In the 190s, Liu Yu and another warlord Gongsun Zan got into conflict because of opposing views on how to deal with the ethnic minority tribes and foreign kingdoms: Liu Yu adopted a peaceful and pacifist policy towards them, while Gongsun Zan preferred to use armed force to keep them under control. In 193, Liu Yu rallied an army of about 100,000 and prepared to attack Gongsun Zan. He instructed his troops to focus on eliminating Gongsun Zan and keep casualties and damage as low as possible. However, one of his subordinates, Gongsun Ji (公孫紀), betrayed him and told Gongsun Zan about his plan. Due to Liu Yu's approach of minimising casualties and damage, he lost the battle against the more aggressive Gongsun Zan and was forced to retreat to Juyong County (居庸縣). Gongsun Zan attacked Juyong County, conquered it within three days, captured Liu Yu and brought him as a prisoner to Ji County (薊縣; in the vicinity of present-day Tianjin and Beijing).

Around the time, the Han central government had sent an emissary, Duan Xun (段訓), to bestow additional honours upon Liu Yu and grant him authority to oversee affairs in the four provinces in northern China. Gongsun Zan seized the opportunity to coerce Duan Xun into transferring the titles and honours to him instead. After falsely accusing Liu Yu of plotting treason with Yuan Shao, Gongsun Zan forced Duan Xun to order Liu Yu's execution and bring Liu Yu's head back to the imperial capital Chang'an.

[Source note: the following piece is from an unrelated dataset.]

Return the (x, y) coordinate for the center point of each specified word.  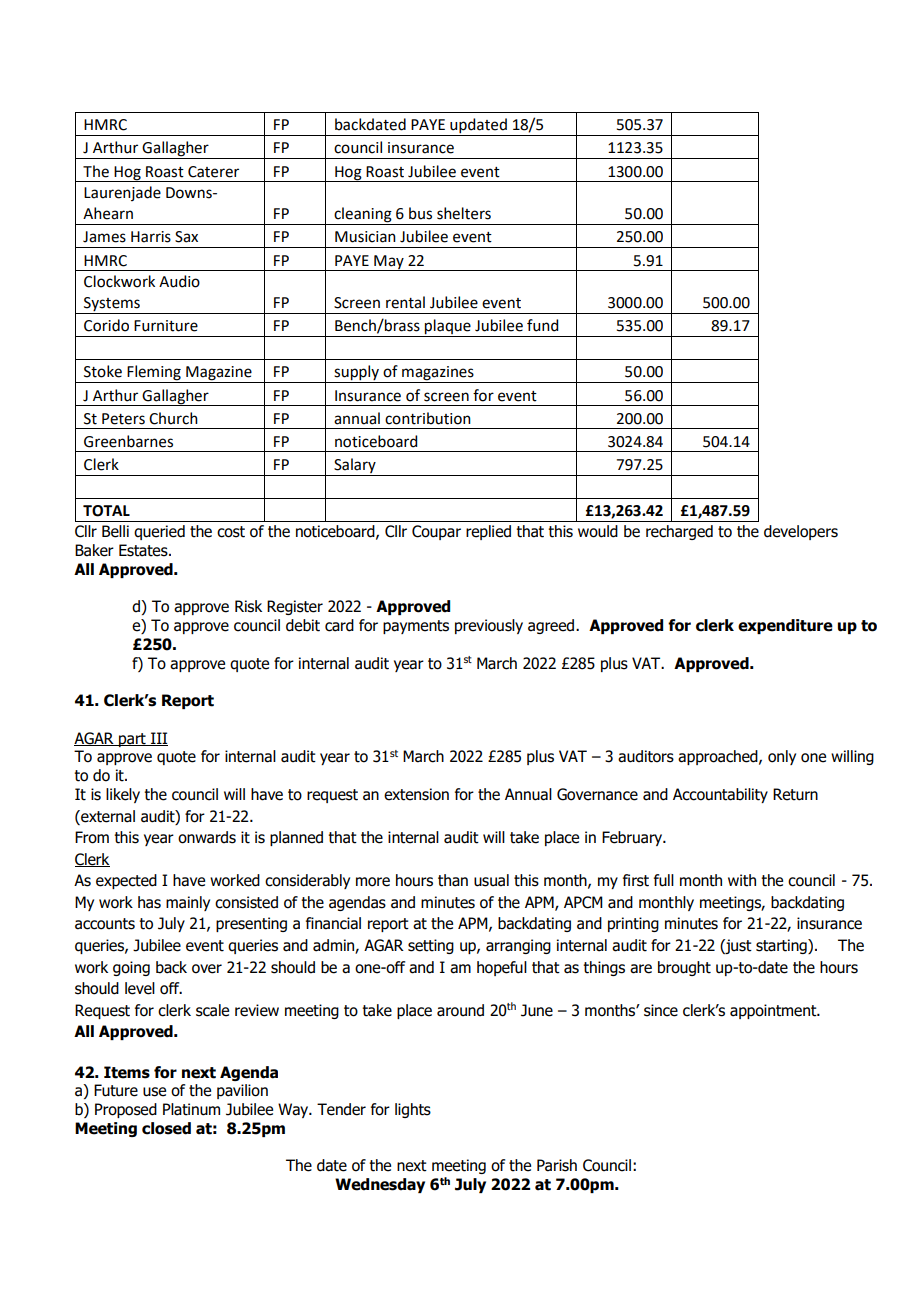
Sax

Along the way, one of Liu Yu's former subordinates seized Liu Yu's head from Duan Xun and had it buried with the proper funeral rites. Liu Yu's execution occurred in November or December 193 (Note: The 10th month of the 4th year of the Chuping era, corresponding to 12 November to 11 December 193 in the Julian calendar.) according to the Emperor Xian's biography in the Book of the Later Han. However, his own biography in the same work states that the weather was very hot during his execution, suggesting instead that the execution occurred in the summer of 194. (Note: Equivalent to the 4th to 6th months of the 1st year of the Xingping era, corresponding to 8 May to 4 August 194 in the Julian calendar.) As Liu Yu was a highly popular and respected figure in You Province, many people mourned his death.

==Family==
Liu Yu's son, Liu He (劉和), served as Palace Attendant. He was captured and held hostage by the warlord Yuan Shu but later escaped to join Yuan Shu's half-brother, the warlord Yuan Shao. With backing from Yuan Shao, he and his father's former subordinates sought revenge against Gongsun Zan.

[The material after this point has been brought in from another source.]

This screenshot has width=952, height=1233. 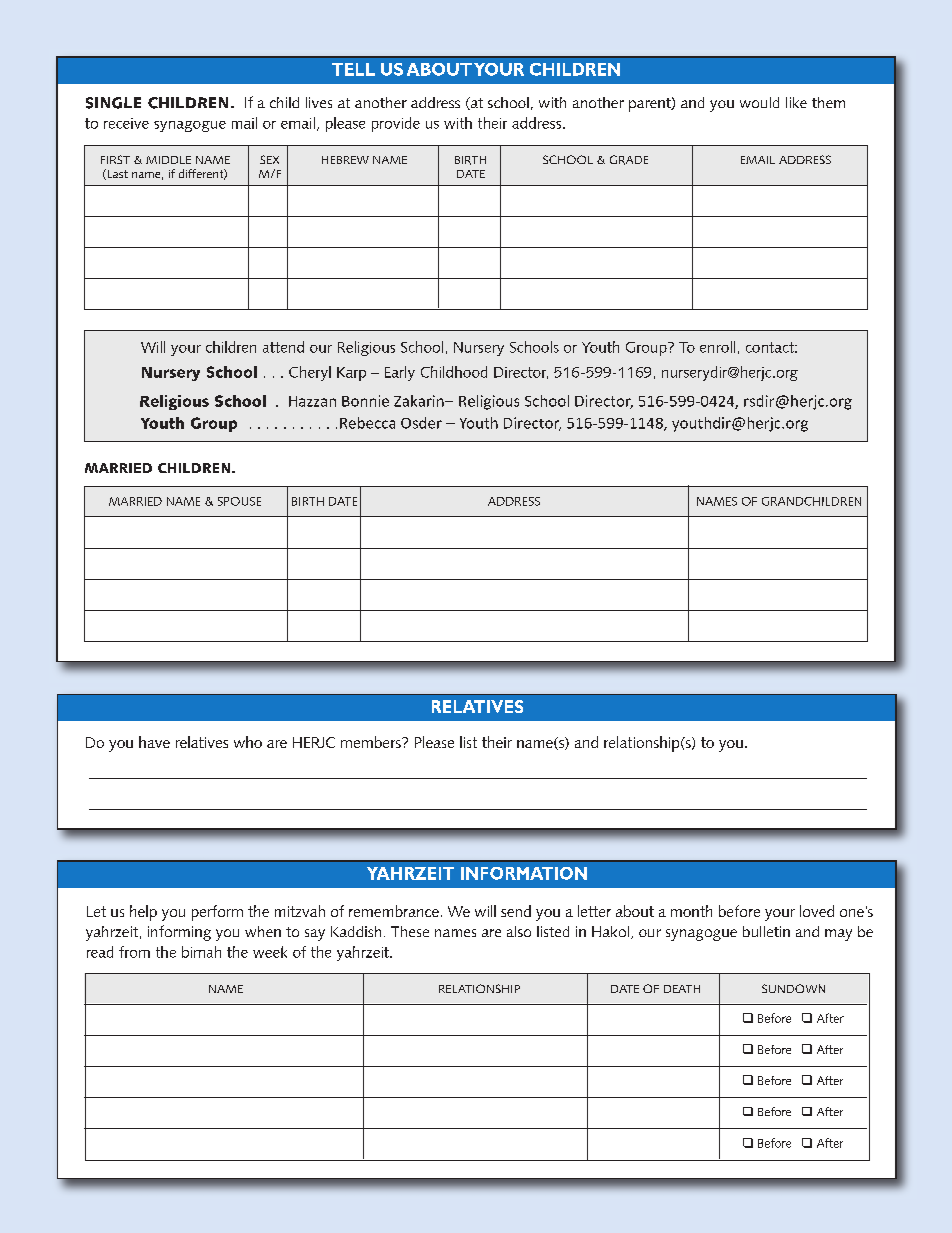 What do you see at coordinates (283, 347) in the screenshot?
I see `attend` at bounding box center [283, 347].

==In Romance of the Three Kingdoms==
In the 14th-century historical novel Romance of the Three Kingdoms, the Ten Regular Attendants took military offices for themselves. When there came two rebellions in Yuyang and Changsha, the eunuchs appointed Liu Yu to be the Imperial Protector of Youzhou, who raised armies to defeat the rebels in Yuyang. It was after his success in a partnership with Liu Bei, that he was given the title of Grand Commander.